Songeant près de  trente ans plus tard à des théologiens qui devraient par état, s’ouvrir d’une manière au moins élémentaire aux avancées de la science, Teilhard écrit : « On ne m’enlèvera pas de la tête et du cœur que, « de mon point de vue », Christ et Monde grandissent simultanément. Tout mon effort va à maintenir le Christ aussi vaste et organique que l’Univers : n’est-ce pas la définition de l’orthodoxie ? La source de tous nos ennuis en ce moment est que les théologiens ne voient pas le Monde et l’Homme comme ils se découvrent désormais à nous.

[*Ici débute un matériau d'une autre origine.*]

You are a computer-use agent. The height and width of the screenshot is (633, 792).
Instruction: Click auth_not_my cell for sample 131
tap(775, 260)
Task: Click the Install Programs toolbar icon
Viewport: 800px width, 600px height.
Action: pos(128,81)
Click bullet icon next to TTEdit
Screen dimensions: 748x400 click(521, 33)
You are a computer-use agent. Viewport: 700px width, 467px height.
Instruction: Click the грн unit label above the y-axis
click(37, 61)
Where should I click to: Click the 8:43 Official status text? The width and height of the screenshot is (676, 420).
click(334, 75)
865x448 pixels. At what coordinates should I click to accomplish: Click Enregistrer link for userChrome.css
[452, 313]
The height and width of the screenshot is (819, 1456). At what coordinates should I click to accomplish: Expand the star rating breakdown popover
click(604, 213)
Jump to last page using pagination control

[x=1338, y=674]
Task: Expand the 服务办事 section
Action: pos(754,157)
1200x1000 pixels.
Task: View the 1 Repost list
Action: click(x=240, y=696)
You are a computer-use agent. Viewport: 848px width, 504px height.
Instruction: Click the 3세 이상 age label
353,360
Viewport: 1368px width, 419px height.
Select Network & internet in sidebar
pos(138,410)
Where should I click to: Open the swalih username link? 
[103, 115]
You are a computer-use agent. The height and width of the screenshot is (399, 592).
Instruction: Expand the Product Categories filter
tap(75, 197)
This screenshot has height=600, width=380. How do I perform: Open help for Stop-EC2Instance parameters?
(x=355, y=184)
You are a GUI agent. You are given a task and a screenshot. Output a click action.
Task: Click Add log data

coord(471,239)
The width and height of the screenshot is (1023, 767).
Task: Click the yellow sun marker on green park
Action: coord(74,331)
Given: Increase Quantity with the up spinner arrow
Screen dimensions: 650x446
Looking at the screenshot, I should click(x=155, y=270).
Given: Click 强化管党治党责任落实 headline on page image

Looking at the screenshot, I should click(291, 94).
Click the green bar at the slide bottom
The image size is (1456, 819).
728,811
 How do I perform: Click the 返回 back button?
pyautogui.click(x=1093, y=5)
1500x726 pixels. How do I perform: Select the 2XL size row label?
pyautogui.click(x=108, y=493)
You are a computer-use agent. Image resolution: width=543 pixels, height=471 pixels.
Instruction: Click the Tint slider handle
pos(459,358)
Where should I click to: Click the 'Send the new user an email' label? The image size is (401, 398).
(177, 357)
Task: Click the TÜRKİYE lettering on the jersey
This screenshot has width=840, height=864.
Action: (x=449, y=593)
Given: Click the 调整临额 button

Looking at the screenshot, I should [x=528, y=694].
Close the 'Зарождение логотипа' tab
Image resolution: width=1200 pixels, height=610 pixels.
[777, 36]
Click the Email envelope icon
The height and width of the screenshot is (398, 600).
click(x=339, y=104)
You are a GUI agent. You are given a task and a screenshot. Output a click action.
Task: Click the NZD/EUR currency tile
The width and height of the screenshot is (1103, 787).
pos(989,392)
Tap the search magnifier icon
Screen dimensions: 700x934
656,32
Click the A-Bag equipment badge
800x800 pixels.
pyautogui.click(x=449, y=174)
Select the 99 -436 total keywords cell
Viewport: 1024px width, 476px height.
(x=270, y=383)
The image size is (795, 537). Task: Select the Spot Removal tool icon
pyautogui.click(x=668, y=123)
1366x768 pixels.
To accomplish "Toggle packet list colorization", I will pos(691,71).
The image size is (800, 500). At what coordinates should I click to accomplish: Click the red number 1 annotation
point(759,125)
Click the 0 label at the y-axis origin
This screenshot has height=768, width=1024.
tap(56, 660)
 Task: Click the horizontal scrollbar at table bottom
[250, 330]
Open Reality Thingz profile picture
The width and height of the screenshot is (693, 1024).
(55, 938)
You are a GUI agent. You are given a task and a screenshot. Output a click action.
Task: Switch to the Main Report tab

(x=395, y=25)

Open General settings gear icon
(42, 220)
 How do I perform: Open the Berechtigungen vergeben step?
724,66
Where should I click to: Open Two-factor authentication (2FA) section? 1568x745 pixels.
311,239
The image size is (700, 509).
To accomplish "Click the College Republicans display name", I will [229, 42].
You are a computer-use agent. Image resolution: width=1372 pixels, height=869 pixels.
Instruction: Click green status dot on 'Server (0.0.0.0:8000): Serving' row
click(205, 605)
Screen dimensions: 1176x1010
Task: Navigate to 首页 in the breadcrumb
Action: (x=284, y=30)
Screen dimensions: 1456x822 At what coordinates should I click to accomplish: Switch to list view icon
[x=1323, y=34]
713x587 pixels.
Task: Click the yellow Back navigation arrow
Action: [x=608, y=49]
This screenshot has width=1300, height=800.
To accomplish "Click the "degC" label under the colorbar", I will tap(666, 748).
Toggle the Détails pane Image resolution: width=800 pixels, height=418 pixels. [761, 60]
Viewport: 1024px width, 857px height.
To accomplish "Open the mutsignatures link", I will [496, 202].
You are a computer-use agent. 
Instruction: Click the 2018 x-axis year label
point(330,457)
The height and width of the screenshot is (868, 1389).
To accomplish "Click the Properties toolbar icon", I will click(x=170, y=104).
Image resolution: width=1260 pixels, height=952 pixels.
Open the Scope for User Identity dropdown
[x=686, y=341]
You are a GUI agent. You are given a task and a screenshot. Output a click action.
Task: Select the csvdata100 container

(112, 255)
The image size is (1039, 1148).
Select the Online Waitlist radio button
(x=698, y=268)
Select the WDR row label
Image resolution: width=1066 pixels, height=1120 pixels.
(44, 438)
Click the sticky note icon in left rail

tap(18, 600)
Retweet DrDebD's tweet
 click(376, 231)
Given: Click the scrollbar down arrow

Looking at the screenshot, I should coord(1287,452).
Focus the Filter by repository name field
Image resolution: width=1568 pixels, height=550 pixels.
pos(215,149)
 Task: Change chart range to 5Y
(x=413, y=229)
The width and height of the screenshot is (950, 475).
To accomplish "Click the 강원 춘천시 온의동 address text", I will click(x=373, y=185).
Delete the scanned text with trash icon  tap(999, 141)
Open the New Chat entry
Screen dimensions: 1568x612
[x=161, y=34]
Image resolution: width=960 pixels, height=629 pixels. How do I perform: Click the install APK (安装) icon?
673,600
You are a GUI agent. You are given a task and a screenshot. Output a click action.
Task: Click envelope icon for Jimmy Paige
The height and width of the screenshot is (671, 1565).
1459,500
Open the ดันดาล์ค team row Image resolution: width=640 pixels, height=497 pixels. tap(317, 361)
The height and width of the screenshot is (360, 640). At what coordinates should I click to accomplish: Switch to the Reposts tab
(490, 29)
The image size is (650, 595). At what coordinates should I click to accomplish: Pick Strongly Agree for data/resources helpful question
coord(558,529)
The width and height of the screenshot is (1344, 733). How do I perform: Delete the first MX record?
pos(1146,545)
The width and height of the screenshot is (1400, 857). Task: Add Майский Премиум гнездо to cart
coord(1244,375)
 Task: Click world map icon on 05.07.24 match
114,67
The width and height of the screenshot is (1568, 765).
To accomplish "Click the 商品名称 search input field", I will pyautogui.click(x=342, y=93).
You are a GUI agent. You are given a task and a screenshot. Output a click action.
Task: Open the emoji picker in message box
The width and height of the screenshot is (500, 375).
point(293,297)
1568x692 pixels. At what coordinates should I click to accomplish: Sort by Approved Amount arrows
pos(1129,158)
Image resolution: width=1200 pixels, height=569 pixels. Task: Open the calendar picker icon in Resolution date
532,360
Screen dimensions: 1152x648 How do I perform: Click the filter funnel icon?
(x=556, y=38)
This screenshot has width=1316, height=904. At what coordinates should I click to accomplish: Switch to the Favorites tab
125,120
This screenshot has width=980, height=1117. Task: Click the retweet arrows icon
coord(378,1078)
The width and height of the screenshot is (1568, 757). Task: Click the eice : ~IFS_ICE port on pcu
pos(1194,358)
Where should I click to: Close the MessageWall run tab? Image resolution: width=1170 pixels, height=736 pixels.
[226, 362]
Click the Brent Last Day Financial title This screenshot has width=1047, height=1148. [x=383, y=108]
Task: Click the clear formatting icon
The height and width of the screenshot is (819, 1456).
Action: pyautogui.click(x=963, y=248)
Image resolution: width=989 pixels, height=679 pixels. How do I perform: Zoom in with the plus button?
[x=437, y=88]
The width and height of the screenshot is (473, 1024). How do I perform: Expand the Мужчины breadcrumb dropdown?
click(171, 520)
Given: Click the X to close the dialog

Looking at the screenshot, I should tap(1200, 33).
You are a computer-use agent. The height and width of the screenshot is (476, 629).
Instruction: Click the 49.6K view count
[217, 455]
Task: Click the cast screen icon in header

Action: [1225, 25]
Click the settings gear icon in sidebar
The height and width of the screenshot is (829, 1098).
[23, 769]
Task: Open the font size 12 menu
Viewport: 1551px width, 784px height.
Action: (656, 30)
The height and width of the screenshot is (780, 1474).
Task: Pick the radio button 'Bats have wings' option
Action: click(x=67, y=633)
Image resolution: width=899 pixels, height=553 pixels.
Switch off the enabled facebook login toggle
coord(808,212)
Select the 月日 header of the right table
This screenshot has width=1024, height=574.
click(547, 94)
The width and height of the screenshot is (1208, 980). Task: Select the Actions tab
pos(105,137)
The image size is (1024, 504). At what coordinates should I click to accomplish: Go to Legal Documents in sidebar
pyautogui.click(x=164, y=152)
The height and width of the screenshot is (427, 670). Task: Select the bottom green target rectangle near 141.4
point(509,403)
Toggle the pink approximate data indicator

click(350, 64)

Ils nous présentent un Dieu pour Monde fini (ou finissant), alors que nous ne saurions plus adorer qu’un Dieu pour Monde « commençant ». J’en suis de plus en plus sûr : toute la difficulté et la grandeur du problème religieux moderne sont là. »

 

Il restait à répondre à deux questions « symétriques » : comment Teilhard concevait-il la destinée du christianisme et comment l’Eglise institutionnelle voit-elle aujourd’hui une œuvre qu’elle a jadis récusée ?

 

 « Christianisme encore et toujours (…) répond Teilhard dans Le Christique, mais un christianisme « rené », sûr comme aux premiers jours de triompher demain – parce que seul capable - de par la double vertu, totalement comprise enfin, de sa Croix et de sa résurrection - de devenir la Religion spécifiquement motrice de l’Evolution. »

 

« (…) Le christianisme ne sera jamais totalement compris. C’est pourquoi à chaque tournant culturel du monde, il se trouve devant une nouvelle tâche, qui n’est pas encore la dernière, même si alors, en cours de route de l’histoire, il nous semble que sur un point particulier mais décisif comme  celui de l’évolution de nos jours), nous avons l’impression d’avoir enfin compris ce que nous aurions dû saisir depuis longtemps. »

 

Le combat mené par le Père Teilhard de Chardin a porté ses fruits, même si ses conceptions prophétiques son loin d’être toujours  parfaitement comprises et pleinement admises, on peut dire que c’est en grande partie grâce à lui que l’Eglise a désormais admis que l’idée d’évolution était compatible avec  les grandes vérités de la Foi.

 

Un petit lexique teilhardien, à la fin de l’ouvrage, permet d’éclairer certaines notions mal comprises comme « Alpha et Oméga », « Christifier », « cosmiser » « création », « divinisation »…

 

Le Père Gustave Martelet a enseigné dans la compagnie de Jésus pendant plus de cinquante ans à Lyon, Paris et Rome. Il a participé au concile Vatican II comme théologien des évêques francophones d’Afrique centrale et a écrit plusieurs ouvrages d’inspiration teilhardienne.

 

 

Gustave Martelet s.j: Teilhard de Chardin, prophète d’un Christ toujours plus grand, primauté du Christ et transcendance de l’homme, préface du R.P. François-Xavier Dumortier s.j., provincial de France, aux éditions Lessius, 280 pages.